Il tribunale di Silivri a Istanbul ha assolto tutti gli imputati nel processo contro alcune delle figure di maggior spicco delle proteste antigovernative di Gezi Park del 2013. Tra questi anche il noto imprenditore e filantropo turco Osman Kavala, in carcerazione preventiva da oltre due anni, che rischiava l’ergastolo.

ACCUSATI DI AVER TENTATO DI RIBALTARE IL GOVERNO ERDOGAN

I giudici hanno deciso l’assoluzione di tutti i 16 imputati – 7 dei quali processati in contumacia – per «assenza di prove sufficienti» rispetto all’accusa di aver tentato di rovesciare il governo di Recep Tayyip Erdogan, decretando anche il rilascio immediato di Kavala, l’unico ancora in detenzione cautelare in carcere.

LA BATTAGLIA PER I DIRITTI CIVILI

La sentenza giunge al termine di un processo fortemente criticato dalle ong locali e internazionali per i diritti umani e la libertà d’espressione, tra cui Amnesty International e Human Rights Watch.
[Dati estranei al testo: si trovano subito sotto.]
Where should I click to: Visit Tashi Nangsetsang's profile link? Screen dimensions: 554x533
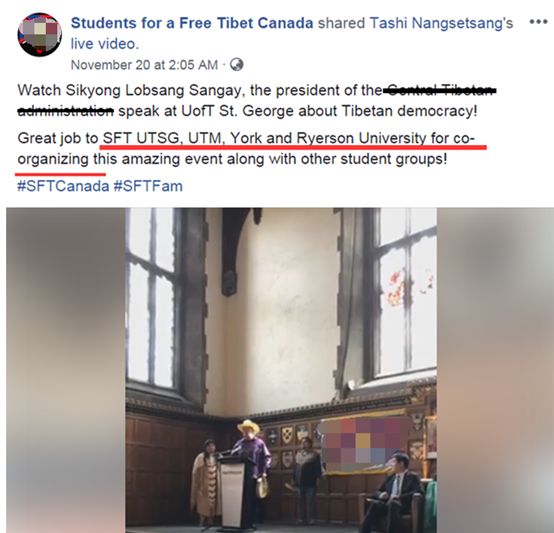[441, 23]
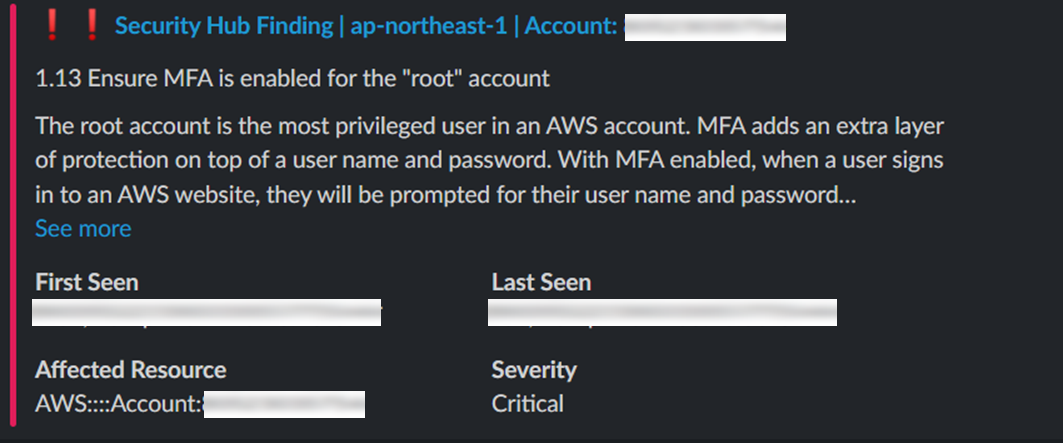Screen dimensions: 1063x443
Task: Click the Severity field label
Action: [x=534, y=370]

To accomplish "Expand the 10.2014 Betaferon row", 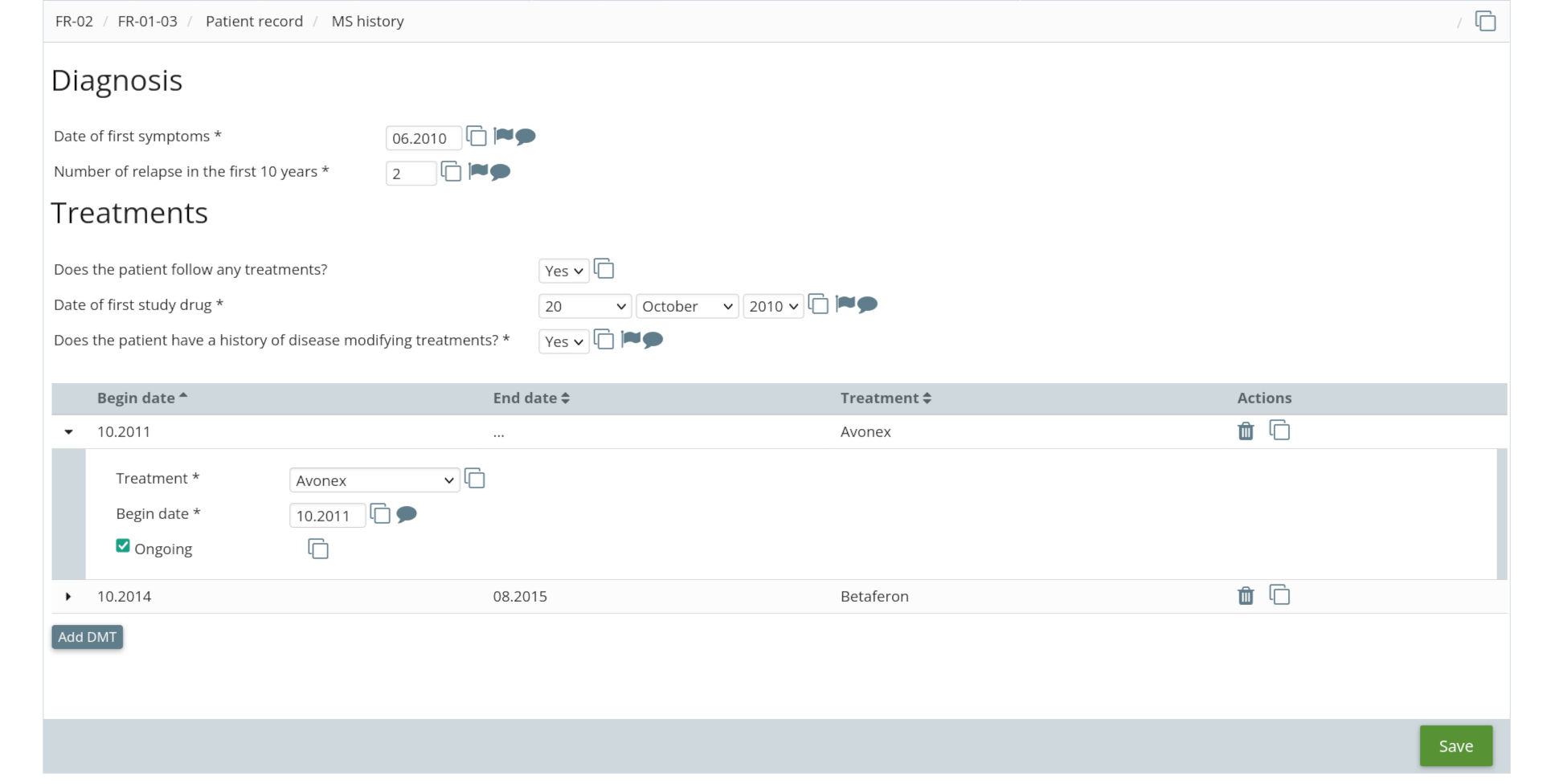I will [68, 597].
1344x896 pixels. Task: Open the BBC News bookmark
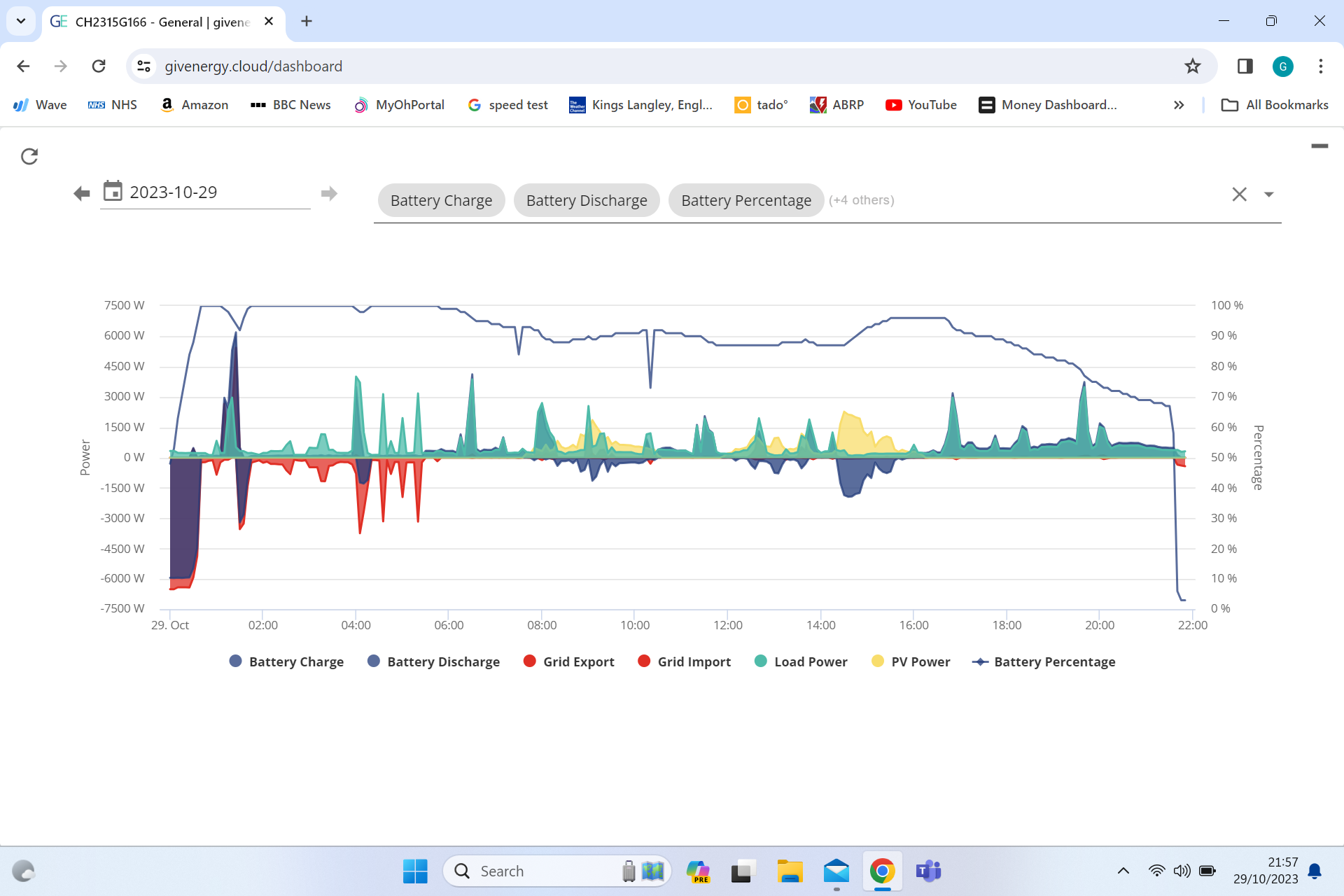[x=290, y=105]
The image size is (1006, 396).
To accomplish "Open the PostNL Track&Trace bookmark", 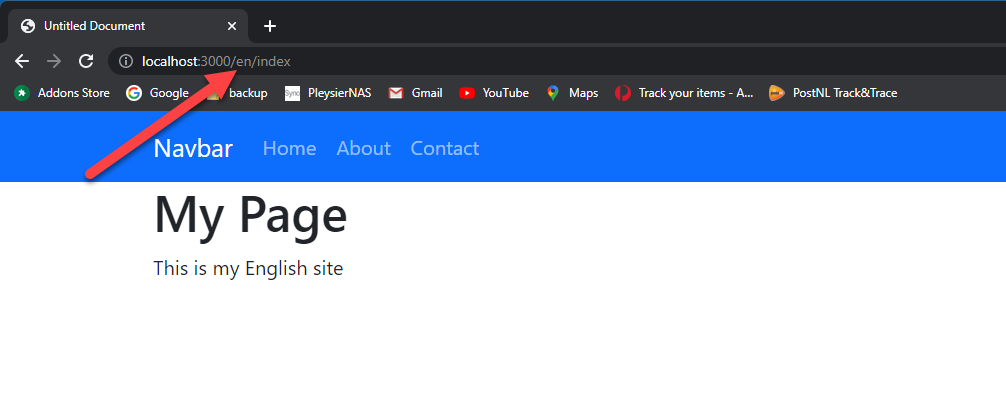I will tap(833, 93).
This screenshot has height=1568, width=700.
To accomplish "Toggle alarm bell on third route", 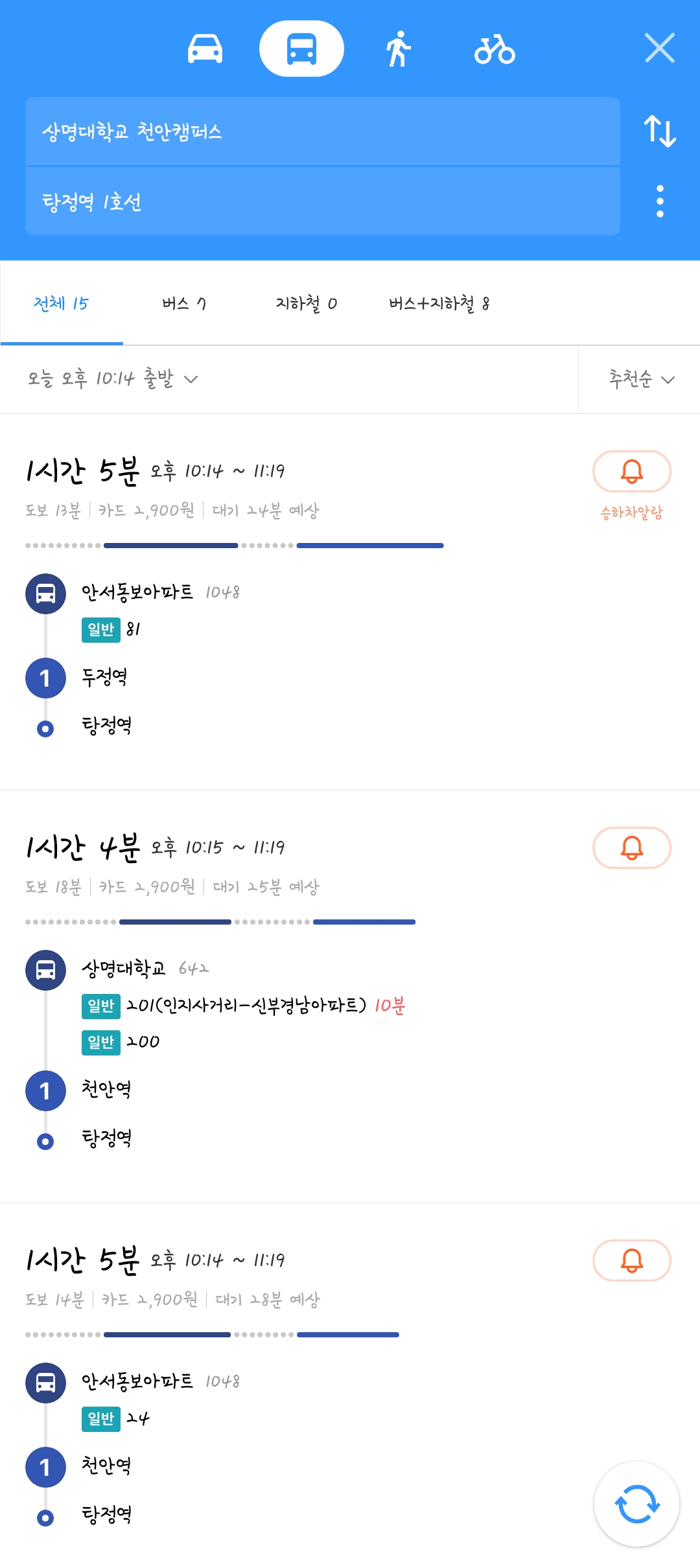I will [x=631, y=1260].
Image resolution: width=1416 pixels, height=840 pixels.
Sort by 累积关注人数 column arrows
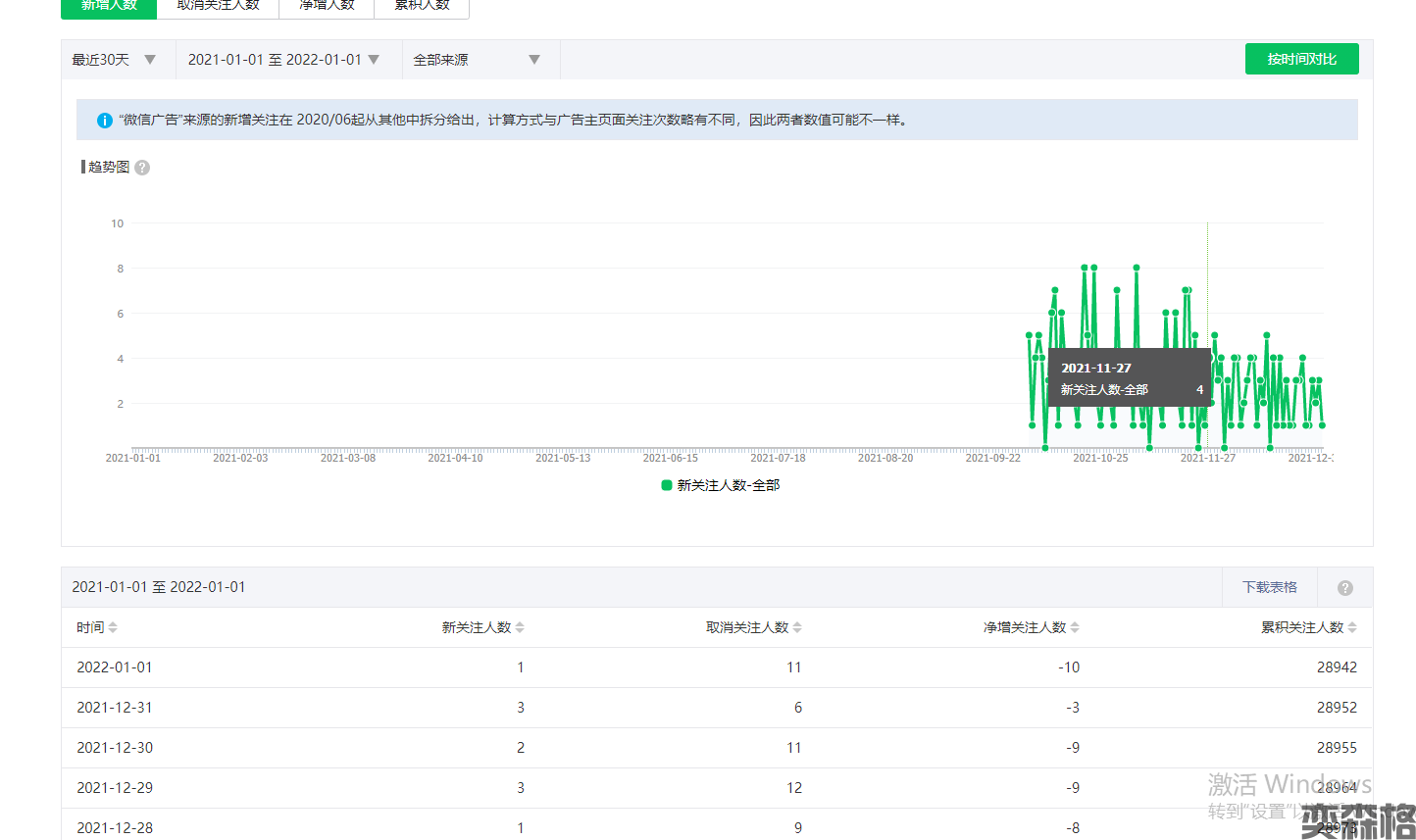1352,627
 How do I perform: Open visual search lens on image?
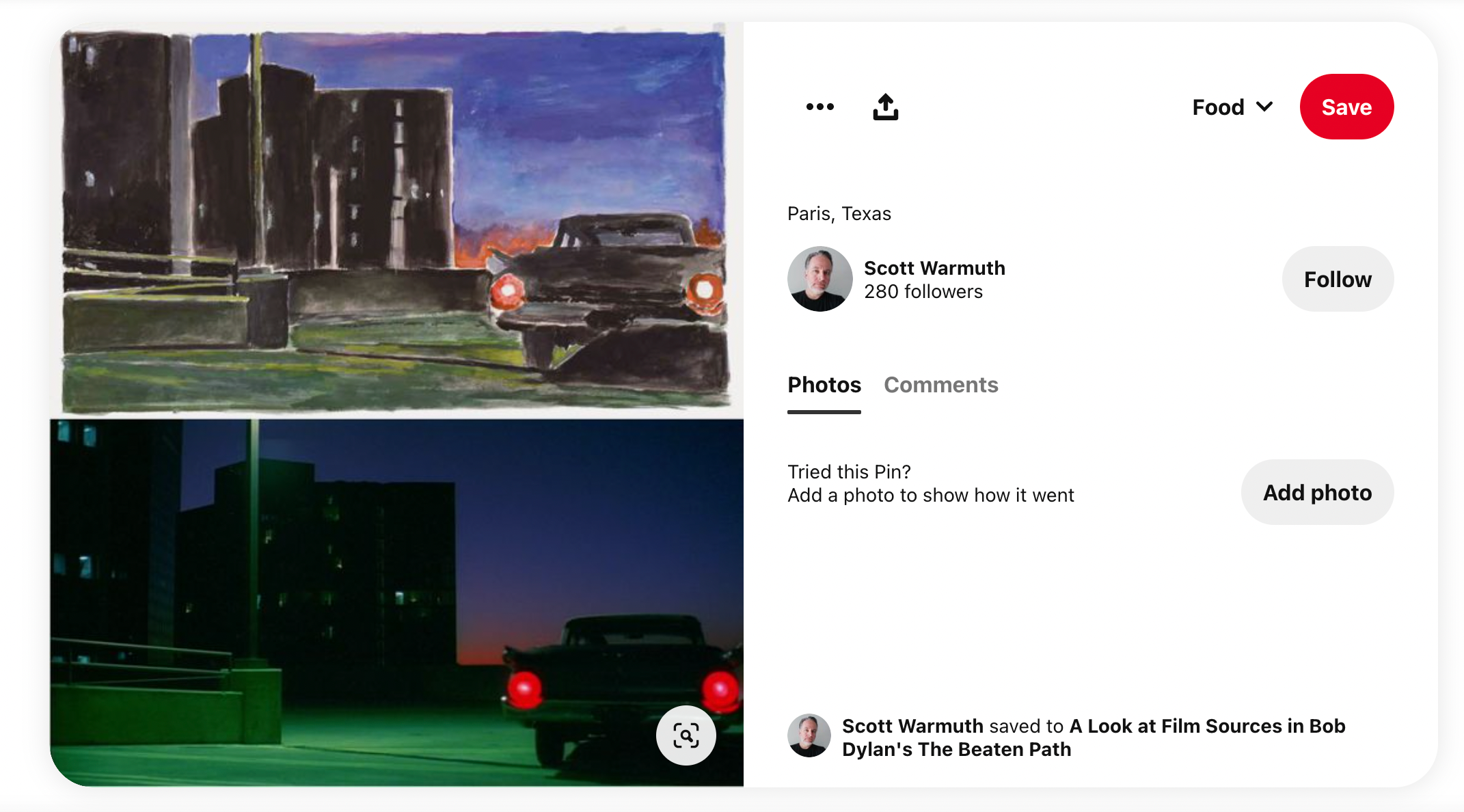tap(686, 735)
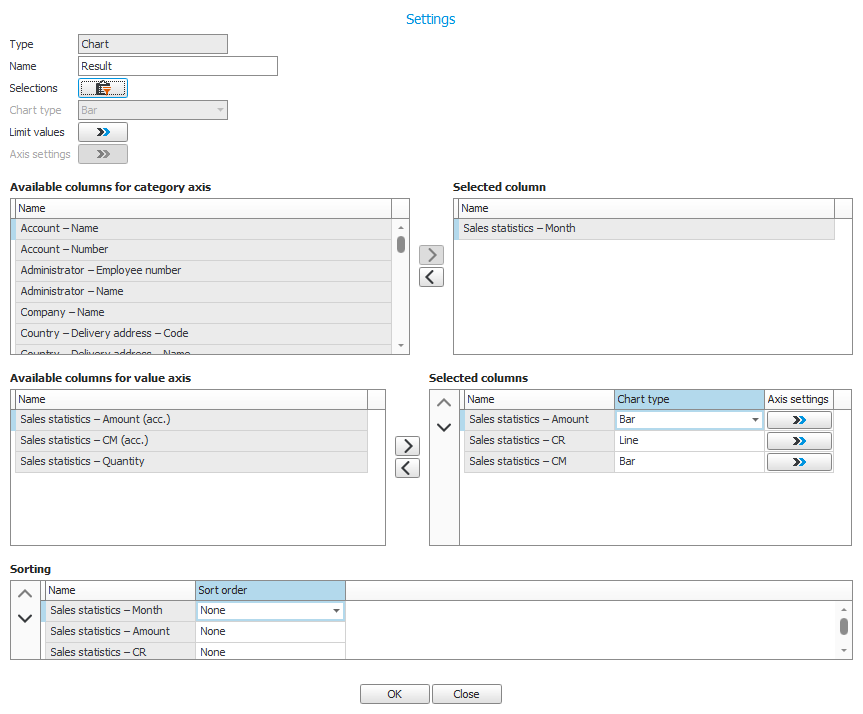
Task: Remove Month from selected category column
Action: pos(431,277)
Ad assistere all’udienza c’erano oggi in aula deputati di opposizione e rappresentanti diplomatici di diversi Paesi europei, oltre che di Usa e Canada.

FESTEGGIA IL SINDACO DI ISTANBUL

«L’assoluzione di tutti gli imputati nel processo Gezi Park è una vera fonte di gioia e restituiscono fiducia nel sistema giudiziario turco. Ringrazio tutti quelli che si sono schierati per difendere la storia, la cultura e la natura della nostra città». È la prima reazione su Twitter del sindaco di Istanbul Ekrem Imamoglu, oppositore del presidente Erdogan, alla sentenza dei giudici. Davanti al tribunale, dove si trovano diversi deputati di opposizione, i manifestanti pro-Gezi stanno celebrando in questi minuti una decisione ritenuta sorprendente dopo anni di processi. Festeggiano anche le ong per i diritti umani, da sempre in prima fila nel denunciare il caso come infondato. «È stata presa la decisione giusta. L’unico scopo di questo processo era colpire i difensori dei diritti umani», ha dichiarato Emma Sinclair-Webb, responsabile in Turchia di Human Rights Watch.